The film Tampopo stresses the importance of the male role, approaching the role of a sensei, in being a foodie. As soon as the film opens, the audience is greeted by the man in the white suit acknowledging the audience’s presence at a movie, and he proceeds to ask them what they are eating. This lack of care for the film shows an importance of food such that the characters in the film itself are drawn and mesmerized by what the audience eats throughout the duration of the film.
His interest in food is further expanded upon when the scene shifts to Gun, Goro’s partner, reading a book on the ritualistic aspect of eating ramen. The master in the novel acts as a monk training his student in the proper manner to eat ramen. Just like in Buddhism, the master partakes in each ritual three times before moving on to the next. This spiritual aspect regarding the ramen transcends the fact that it is merely just a meal and places it as something that should be worshipped and appreciated.
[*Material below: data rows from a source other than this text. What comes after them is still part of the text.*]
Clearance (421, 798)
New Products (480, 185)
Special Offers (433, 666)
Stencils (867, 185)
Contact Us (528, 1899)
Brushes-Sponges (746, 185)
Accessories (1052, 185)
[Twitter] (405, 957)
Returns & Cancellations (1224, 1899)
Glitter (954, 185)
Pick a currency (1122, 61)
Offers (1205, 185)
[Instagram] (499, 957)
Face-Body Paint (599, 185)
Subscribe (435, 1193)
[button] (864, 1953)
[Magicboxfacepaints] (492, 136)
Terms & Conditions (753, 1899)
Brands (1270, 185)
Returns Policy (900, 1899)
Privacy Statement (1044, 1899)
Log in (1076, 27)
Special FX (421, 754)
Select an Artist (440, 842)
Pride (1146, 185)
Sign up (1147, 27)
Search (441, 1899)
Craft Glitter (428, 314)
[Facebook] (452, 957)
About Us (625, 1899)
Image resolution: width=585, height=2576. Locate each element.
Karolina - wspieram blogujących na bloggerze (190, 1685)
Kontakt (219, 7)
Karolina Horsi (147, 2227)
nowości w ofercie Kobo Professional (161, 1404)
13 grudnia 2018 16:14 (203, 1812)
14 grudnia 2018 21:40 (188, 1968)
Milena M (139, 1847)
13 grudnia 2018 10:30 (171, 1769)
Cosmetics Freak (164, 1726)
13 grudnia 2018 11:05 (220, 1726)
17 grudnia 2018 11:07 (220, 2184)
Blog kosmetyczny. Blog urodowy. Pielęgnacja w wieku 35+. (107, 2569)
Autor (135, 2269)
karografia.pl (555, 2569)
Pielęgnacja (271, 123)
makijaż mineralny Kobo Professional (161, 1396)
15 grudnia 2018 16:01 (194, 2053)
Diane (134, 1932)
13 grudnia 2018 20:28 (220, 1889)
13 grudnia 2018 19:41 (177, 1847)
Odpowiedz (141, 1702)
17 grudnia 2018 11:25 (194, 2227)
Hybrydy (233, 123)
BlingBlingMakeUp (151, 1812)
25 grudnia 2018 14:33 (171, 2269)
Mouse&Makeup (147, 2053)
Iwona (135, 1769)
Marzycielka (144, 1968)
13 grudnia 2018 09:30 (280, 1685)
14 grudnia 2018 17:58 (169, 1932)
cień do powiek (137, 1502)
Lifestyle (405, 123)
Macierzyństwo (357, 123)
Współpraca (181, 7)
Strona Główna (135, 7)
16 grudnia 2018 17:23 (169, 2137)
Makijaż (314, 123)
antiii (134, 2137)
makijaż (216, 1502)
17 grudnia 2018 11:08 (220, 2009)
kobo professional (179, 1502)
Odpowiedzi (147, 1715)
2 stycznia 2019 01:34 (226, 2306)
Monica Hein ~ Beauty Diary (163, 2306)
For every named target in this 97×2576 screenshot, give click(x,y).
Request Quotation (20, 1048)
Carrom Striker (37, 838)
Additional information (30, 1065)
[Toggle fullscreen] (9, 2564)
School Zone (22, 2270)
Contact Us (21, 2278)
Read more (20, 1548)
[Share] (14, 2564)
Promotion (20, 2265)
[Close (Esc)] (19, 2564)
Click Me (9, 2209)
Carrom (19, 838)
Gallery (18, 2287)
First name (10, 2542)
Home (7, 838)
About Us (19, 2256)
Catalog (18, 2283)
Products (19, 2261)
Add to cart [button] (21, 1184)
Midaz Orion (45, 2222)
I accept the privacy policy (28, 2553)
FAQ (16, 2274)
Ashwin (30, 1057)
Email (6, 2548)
Upon meeting Goro and standing up against the drunks, Tampopo begs Goro to train her in the art of ramen making. This then introduces Tampopo into the world of ramen run by males. Tampopo is the underdog in ramen business, and she must stand up to the competition. Goro takes Tampopo to various male owned restaurants showing her their varying styles of cooking and business. Through observation, Tampopo was able to absorb the different styles to augment her own style of cooking. This mimicry of the male is not only seen through Tampopo, but in other instances as well. In one instance, a prestigious woman is teaching a class of women on the difference in spaghetti and how to eat with etiquette. A white, male onlooker attempts to mimic the head women, but he succumbs to his own mannerisms. The female students then proceed to mimic the man while ignoring their teacher.
Under the theme of male guidance, Tampopo and Goro seek out other males to aid in Tampopo’s journey. They serve as masters and teachers to her as she mimics their style and uses it to refine her own.
As the movie closes, we see Tampopo’s business transform right before her eyes into that dream ramen house that she has always wanted. With the help of various men, Tampopo was able to rise to success, joining the same ranks as the male shop owners around her.